*Exercise*:
Reproduce nothing but the closing run of lines: the line with "Volume 2026 The Symbolic Code Nos. 1-3" and each line that follows it to the end of the data.

--

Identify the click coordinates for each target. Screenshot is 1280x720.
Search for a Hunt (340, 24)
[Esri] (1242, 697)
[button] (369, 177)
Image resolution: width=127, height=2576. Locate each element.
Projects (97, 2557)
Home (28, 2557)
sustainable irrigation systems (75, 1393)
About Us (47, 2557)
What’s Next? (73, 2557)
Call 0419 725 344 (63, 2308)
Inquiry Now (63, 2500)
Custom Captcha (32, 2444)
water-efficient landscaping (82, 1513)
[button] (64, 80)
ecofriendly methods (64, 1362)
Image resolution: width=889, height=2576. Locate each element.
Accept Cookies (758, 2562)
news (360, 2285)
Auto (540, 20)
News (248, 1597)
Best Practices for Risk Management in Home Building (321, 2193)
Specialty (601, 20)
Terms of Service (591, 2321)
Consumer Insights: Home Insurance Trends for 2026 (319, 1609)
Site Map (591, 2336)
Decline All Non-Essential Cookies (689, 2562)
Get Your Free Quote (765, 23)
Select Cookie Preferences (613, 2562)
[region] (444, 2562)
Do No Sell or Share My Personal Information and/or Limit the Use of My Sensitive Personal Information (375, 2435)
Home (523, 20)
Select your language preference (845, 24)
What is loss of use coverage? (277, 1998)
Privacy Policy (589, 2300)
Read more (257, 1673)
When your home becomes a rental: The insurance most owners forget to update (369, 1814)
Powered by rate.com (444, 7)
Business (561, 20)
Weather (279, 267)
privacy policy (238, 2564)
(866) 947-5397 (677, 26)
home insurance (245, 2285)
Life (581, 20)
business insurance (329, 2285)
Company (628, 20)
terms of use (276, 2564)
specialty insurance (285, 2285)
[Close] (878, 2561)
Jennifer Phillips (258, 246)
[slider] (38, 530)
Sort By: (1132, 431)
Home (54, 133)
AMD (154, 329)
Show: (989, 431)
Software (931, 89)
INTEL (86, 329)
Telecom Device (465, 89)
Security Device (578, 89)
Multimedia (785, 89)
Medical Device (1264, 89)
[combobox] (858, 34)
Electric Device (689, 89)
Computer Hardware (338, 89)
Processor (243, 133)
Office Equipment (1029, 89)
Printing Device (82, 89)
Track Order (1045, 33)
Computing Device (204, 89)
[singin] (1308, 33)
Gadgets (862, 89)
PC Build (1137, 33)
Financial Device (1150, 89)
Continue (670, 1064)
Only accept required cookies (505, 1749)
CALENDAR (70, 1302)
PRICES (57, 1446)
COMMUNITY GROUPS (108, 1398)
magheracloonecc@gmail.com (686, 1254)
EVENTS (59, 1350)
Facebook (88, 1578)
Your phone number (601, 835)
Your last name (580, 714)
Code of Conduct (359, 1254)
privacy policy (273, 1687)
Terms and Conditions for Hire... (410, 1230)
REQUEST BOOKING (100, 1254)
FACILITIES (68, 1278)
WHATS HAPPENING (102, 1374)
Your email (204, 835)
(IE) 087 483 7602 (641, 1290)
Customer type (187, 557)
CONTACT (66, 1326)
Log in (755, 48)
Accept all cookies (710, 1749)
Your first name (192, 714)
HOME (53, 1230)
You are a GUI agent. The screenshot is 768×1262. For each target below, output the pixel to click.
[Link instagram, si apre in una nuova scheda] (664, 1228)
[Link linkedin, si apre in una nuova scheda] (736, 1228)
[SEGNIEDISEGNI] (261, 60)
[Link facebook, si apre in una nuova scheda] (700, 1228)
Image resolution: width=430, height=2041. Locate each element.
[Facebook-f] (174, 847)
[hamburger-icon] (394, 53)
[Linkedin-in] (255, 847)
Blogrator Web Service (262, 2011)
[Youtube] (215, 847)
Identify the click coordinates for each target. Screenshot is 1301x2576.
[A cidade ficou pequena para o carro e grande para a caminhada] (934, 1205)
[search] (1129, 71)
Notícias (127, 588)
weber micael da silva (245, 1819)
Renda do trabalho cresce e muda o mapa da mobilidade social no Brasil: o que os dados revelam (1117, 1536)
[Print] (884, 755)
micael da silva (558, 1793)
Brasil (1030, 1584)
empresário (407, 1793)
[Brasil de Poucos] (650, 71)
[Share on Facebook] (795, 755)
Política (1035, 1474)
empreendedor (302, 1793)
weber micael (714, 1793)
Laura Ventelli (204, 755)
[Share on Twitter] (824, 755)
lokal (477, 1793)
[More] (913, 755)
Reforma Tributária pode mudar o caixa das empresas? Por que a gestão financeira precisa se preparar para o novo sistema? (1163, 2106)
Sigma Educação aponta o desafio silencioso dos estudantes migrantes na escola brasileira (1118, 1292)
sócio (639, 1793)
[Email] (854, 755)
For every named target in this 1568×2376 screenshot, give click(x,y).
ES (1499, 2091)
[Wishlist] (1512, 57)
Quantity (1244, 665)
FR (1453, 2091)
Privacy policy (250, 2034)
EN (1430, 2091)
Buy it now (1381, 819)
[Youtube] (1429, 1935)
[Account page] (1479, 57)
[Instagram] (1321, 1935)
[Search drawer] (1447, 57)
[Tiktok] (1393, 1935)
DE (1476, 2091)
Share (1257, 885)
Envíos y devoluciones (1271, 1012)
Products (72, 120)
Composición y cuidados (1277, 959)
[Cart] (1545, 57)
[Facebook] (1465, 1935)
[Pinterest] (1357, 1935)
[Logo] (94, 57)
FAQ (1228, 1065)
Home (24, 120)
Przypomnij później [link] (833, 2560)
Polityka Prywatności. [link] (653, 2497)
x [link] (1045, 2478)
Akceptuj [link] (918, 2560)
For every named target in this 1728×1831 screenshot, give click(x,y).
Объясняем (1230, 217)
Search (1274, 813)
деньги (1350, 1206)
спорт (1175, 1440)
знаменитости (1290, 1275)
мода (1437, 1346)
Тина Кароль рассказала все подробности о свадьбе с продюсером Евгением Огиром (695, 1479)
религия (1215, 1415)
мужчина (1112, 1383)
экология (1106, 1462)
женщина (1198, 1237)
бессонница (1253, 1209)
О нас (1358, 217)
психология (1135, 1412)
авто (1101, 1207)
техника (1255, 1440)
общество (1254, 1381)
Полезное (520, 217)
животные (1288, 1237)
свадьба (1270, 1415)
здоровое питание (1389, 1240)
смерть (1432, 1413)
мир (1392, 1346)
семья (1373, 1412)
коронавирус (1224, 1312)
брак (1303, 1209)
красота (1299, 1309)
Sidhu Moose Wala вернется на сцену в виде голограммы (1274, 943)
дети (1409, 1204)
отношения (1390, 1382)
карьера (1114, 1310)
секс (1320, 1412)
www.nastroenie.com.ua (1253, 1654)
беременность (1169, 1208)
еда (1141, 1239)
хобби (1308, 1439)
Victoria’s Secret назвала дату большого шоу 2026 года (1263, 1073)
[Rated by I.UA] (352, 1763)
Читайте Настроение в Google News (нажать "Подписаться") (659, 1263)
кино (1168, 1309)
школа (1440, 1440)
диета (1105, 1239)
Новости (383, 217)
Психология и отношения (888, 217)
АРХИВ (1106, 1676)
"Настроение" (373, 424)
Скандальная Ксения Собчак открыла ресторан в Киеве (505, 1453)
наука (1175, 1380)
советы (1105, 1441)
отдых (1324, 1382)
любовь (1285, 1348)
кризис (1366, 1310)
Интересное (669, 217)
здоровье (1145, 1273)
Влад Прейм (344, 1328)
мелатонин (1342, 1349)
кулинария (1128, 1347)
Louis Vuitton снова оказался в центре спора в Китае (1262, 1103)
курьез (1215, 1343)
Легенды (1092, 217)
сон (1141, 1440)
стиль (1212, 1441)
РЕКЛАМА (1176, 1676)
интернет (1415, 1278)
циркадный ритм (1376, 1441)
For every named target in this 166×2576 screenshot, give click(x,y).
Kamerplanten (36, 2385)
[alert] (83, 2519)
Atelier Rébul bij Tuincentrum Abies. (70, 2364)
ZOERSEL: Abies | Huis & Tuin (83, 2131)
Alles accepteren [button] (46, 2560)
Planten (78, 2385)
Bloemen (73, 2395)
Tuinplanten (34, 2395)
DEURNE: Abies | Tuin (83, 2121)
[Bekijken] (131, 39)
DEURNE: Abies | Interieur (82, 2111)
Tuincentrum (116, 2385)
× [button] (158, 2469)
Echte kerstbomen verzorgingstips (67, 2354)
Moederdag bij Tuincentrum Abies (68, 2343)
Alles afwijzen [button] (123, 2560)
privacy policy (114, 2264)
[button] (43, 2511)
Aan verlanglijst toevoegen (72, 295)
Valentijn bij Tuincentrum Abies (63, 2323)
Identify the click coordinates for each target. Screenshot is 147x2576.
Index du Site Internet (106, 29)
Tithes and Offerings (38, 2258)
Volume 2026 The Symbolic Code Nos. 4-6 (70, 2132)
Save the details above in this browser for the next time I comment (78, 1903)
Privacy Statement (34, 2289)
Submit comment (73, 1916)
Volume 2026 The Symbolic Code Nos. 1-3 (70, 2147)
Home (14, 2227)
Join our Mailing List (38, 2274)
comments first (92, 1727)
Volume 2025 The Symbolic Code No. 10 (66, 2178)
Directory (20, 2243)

--

*Answer to the problem*:
Volume 2026 The Symbolic Code Nos. 1-3 (70, 2147)
Home (14, 2227)
Join our Mailing List (38, 2274)
comments first (92, 1727)
Volume 2025 The Symbolic Code No. 10 (66, 2178)
Directory (20, 2243)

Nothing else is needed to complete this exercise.